Faktor Ekonomi Buat Banyak Anak di Jawa Tengah Nikah Dini


KomnasAnak.com, JAWA TENGAH -
Perkawinan usia anak terus terjadi di Jawa Tengah karena beberapa alasan. Seperti factor ekonomi, tingkat Pendidikan, hingga perkembangan teknologi.

 

Kepala Bidang Pemenuhan Hak dan Perlindungan Anak, Dinas Pemberdayaan Perempuan Perlindungan Anak Pengendalian Penduduk dan Keluarga Berencana (DP3AP2KB) Jawa Tengah, Saptiwi Mumpuni menyebut factor ekonomi sebagai factor dominan penyebab perkawinan usia anak.

 

“Jadi dengan dinikahkan, diharapkan mampu mengubah tingkat ekonominya. Namun, kenyataannya nggak demikian. Jadi karena masih dalam tingkat perekonomian yang sama, malah akhirnya tak sedikit yang malah bercerai,” ujar Saptiwi pada Kamis (24/12).

 

Banyak kasus perkawinan usia anak yang terjadi ketika anak baru lulus Sekolah Menengah Pertama (SMP).

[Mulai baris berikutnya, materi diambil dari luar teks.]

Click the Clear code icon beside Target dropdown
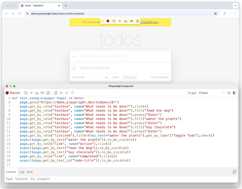This screenshot has height=189, width=242. (229, 93)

Saptiwi menuturkan, kesiapan fisik dan mental anak pada saat itu tentunya belum matang.

 

“Karena menikah usia anak itu juga memiliki beberapa risiko, seperti keduanya akan putus sekolah, kesehatan reproduksinya jadi perhatian, dan tentu belum bias mandiri,” kata dia.

 

Saptiwi mengungkapkan, pengawasan orang tua sangat penting dalam pergaulan anaknya. Pengawasan dalam menggunakan gawai pun perlu dilakukan agar anak terhindar dari mengakses hal negative seperti pornografi.

 

Apalagi anak zaman sekarang banyak yang lebih pintar dari orangtuanya terkait soal gadget. Dikiranya, belajar, malah mengakses yang nggak-nggak. Jadi pengawasan orangtua itu juga penting,” ucapnya.

 

Sapti mengungkapkan, Jawa Tengah mengalami pendekatan cukup signifikan dalam kasus perkawinan usia anak. Selama Januari hingga September 2020 sudah ada lebih kurang 9.440 dispensasi kawin yang diajukan.

 

Purwodadi menjadi daerah dengan perkawinan usia anak terbanyak yaitu 588 permohonan. Disusul Cilacap dengan 561 dispensasi kawin.. kemudian Banjarnegara dengan 515 dispensasi kawin.

 

Untuk daerah terendah dispensasi kawinnya adalah Magelang, dengan 21 permohonan, lalu Pekalongan yakni 48 permohonan, kemudian Tegal 60 dispensasi kawin.